The 22-year-old English literature major, in fact, spent that March week volunteering at The Open Door/La Porte Ouverte, a day shelter for homeless people on Ave. du Parc.
Pappas was inspired by a McGill CaPS (Career Planning Service) workshop at which she met someone who mentioned the ASB – Alternative Spring Break, which organizes such volunteering gigs.
ASB was conceived by McGill’s Social Equity and Diversity Education (SEDE) Office in 2013 as a reminder that there are many different ways for students to enjoy spring break.
ASB is an opportunity to open the eyes of university students to the harsher realities of the non-academic world, especially for socially conscious people like Pappas.
For Pappas, the experience may have been a life-defining moment.
After graduating – this is her fourth and final year – Pappas said “I would like to work in some sort of community engagement outreach capacity for the LGBT community.”
“I identify as LGBT, so I feel a personal connection to homeless youths” who may be homeless as a result of being shunned by family or society in general because of their orientation.

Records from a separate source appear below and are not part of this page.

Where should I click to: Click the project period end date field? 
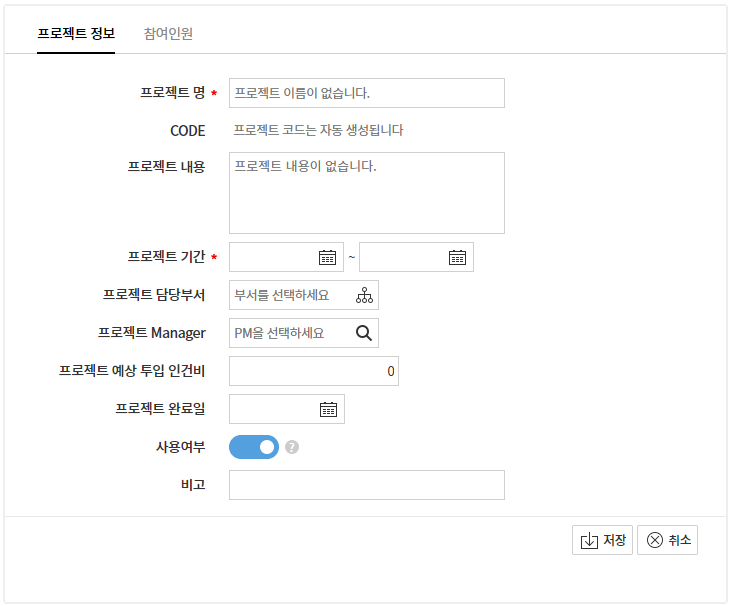click(402, 257)
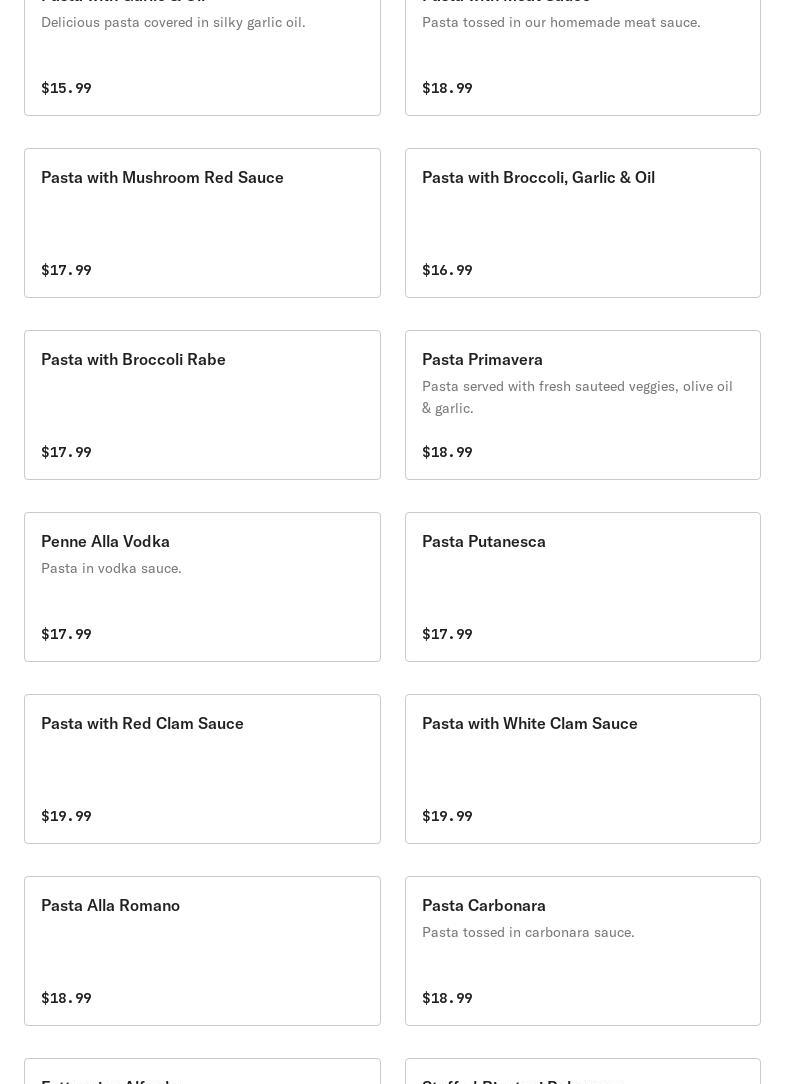Click the "Pasta tossed in carbonara sauce" description

527,932
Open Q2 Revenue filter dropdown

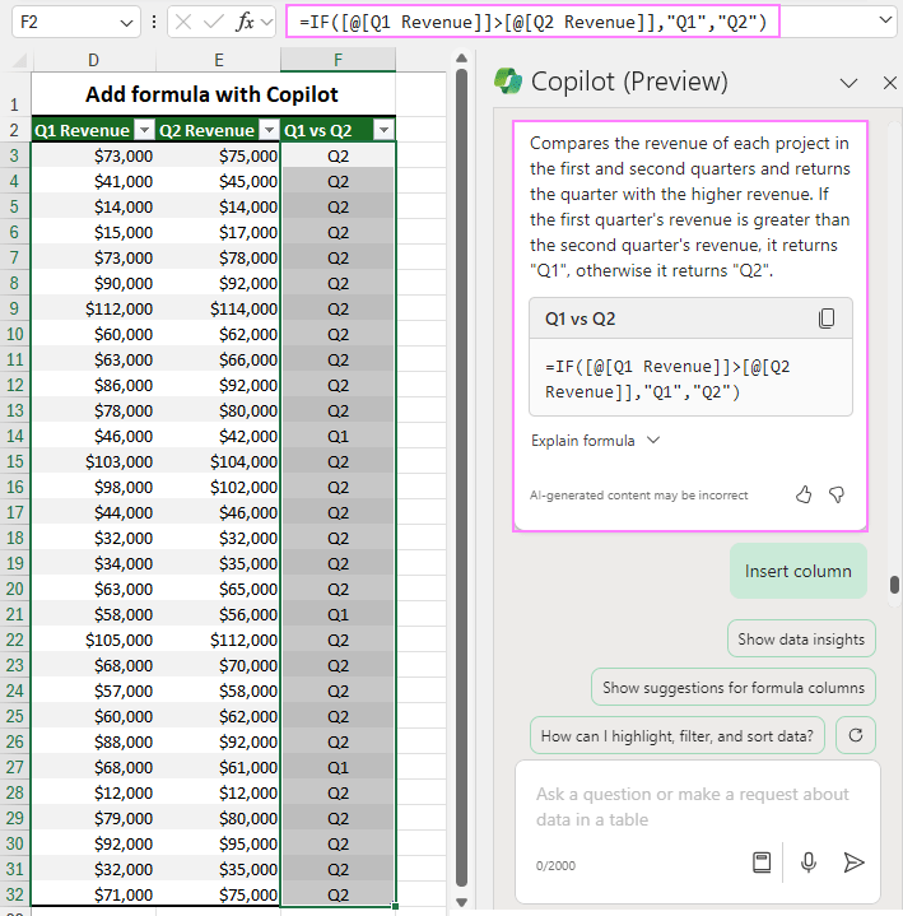pyautogui.click(x=268, y=131)
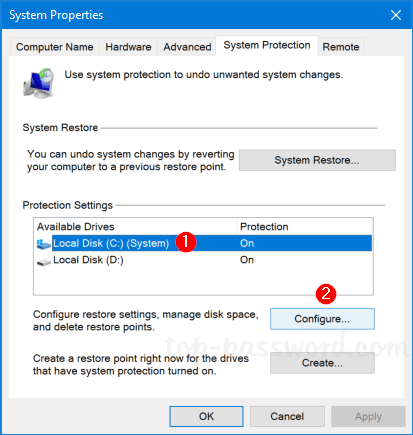413x435 pixels.
Task: Switch to the Remote tab
Action: (341, 47)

The drop-in shelter provides food and clothing to adults, as well as services like washing clothes and showers.
Pappas worked mostly as a receptionist, scheduling showers, which can be taken at 30-minute intervals, and giving tickets for meals, which are served at noon and 1 pm.
“I believe in equal access to resources, namely food and shelter, and the ASB is an opportunity for people (at McGill) to find something like that,” said Pappas.
In fact, her involvement with Open Door did not end with the March break.
“I’m still involved with them. I mop the floors and clean tables and mats, stuff like that.”
Working with Indigenous youth
Cole Malerba, who is studying History and Hispanic studies, volunteered with Native Montréal, a non-profit group that promotes Indigenous culture and provides health, education and economic development services to the Indigenous population of greater Montreal.
Malerba took a contemporary Indigenous culture course last semester, but volunteered for Native Montréal mainly because “I like being around children.”
“It was a day camp, four hours a day from Monday to Thursday, and the kids were divided into two groups of about 15 to 20 kids each; 5- to 8-year-olds and 9- to 12-year-olds.
“We went on field trips, to the Montreal Science Centre or to the Montreal Botanical Garden,” said Malerba.
“At the Science Centre, the kids did archery and fishing,” connecting the city-raised children to activities practiced by their ancestors.
“Another time, we were going to go snowshoeing at the Botanical garden but we ended up doing story-telling instead. One day, the kids saw a hoop dance (a cultural heritage dance for many Indigenous tribes.) They loved it.”
A friend of his who considered volunteering last year told him about the SEDE program. So, when he saw posters around campus this year, he felt it was right for him – the day camp would be instructive and fun, while also leaving his evenings free.
Or he could simply have goofed off, no?
“Nah. I like doing stuff.”
World beyond the Roddick Gates
Mayela Lozano, a counseling psychology Master’s student and project assistant who managed the Alternative Spring Break, said that program director Anurag Dhir contacted various community programs to ask if they were interested in participating, and retained 10 of them, some of which had already taken part in the event.
A reflection day was held the day after the four-day program, essentially a debriefing with students to discuss the societal implications of their experience.
“It was definitely an exercise to sensitize students about what’s going on outside the campus,” said Lozano. “Most of them are only in the McGill bubble, they don’t really go outside in the world.”
Of the 66 students who took part in ASB, 65 said in a post-program survey that they were happy with the experience and would enroll again.
“Most of the applicants said they wanted to give back to the community,” said Lozano. “And for some, international students with experience back home, it was a way of learning about this country.”